# Extract start

Parable of the Talents is the second and final book in the Earthseed series by Octavia Butler. While the first book, Parable of the Sower, is told by Lauren, Parable of the Talents is told by her daughter Larkin. We learn what happened to Earthseed through Lauren’s journal, with reflection and details added by Larkin. It is clear from the beginning of the book that Larkin did not grow up with Lauren. We learn early her disdain for Earthseed, and her belief that her mother chose Earthseed over her.
The Story of Acorn
Acorn was the first Earthseed community. At the end of Parable of the Sower, Lauren, her husband Bankole, and the rest of the Earthseed Community decided to remain on Bankole’s land and build their community. They grew the community and started to build a commercial business buying goods from their neighbors for resale. Acorn was successful enough to afford two trucks that included guns for defense. The trucks were useful for commerce and for searching for the lost family members of people in the community.
One of the young people living in Acorn, Dan, wanted to find his two sisters. Lauren asked the people of Georgetown, who were active in barter and commerce, to look out for any information about the missing family members. Georgetown was run by the George family, who effectively managed law and order in the town.
Lauren, Bankole, Natividad, Travis, and Dan heard of a girl matching the description of one of Dan’s sisters in Georgetown, Nina. Lauren met with the pimp to see if he owned Nina. While the girl looked like Nina, it was not her. To Lauren’s surprise, she saw her brother, Marcus, instead. After hours of haggling, she managed to purchase him.
Lauren was surprised to find Marcus alive and wondered if any other family members might be. However, Marcus had seen them killed; he was the only one who survived.
After the attack on Robledo, Marcus was rescued by an old couple, the Durans, who had lost their only child. They lived as squatters with some other homeless people. He preached to people in the area under a nearby carport and was well-respected. The Durans gave Marcus their name, and he lived with them until they got separated when the police attacked. After the attack, he started moving north.

# Extract end
# Material provided start

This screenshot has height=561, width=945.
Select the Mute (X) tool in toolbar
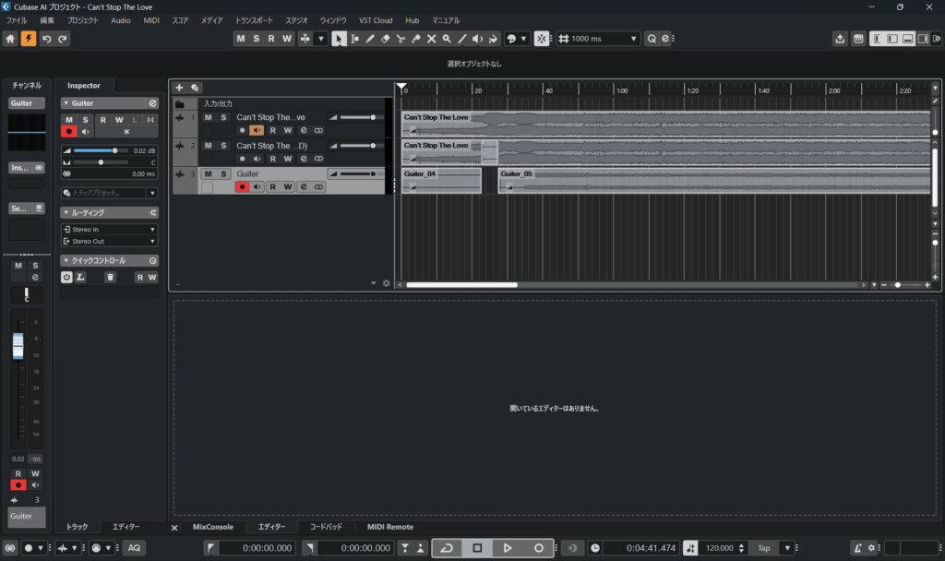coord(431,39)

# Material provided end

Extend the summary of Parable of the Talents past the last paragraph, beginning after the sentence that ends "he started moving north."

In response:
On his journey north, Marcus was captured and enslaved by a pimp. By applying collars to the slaves, the pimp could easily shock them to keep them in line. They could also protect themselves from any rebellion from the slaves. Marcus was underfed, and his mental health had suffered from his abuse. Marcus was happy to see Harry and Zahra from Robledo. While he adapted to living in Acorn, he did not support Earthseed.
When Marcus approached Lauren about preaching, she agreed that he could do so, but would need to do it during the weekly Acorn gathering and be open to questions. She invited him to preach at the very next Gathering.
When Marcus preached at Gathering, there were many questions from community members. Lauren had anticipated this. She knew that his lack of preparation for his first presentation would put him at a disadvantage.
Marcus faced many questions at Gathering and made little progress in converting the inhabitants. He kept preaching at gatherings but made little progress with the inhabitants of Acorn. Almost three months later, he left Acorn with a family that he had managed to convert.
Life in the Times
Andrew Steele Jarrett became president on the platform of “Make America Great Again” and Christian values. This encouraged the Christian fundamentalists to act against heathens and cults. There were reports of different communities being attacked by groups of men wearing black tunics decorated with white crosses. When a nearby community, Dovetree, was attacked, that raised concern amongst the people of Acorn, but they lightened those concerns by rationalizing that Dovetree was visible from the highway while Acorn was not.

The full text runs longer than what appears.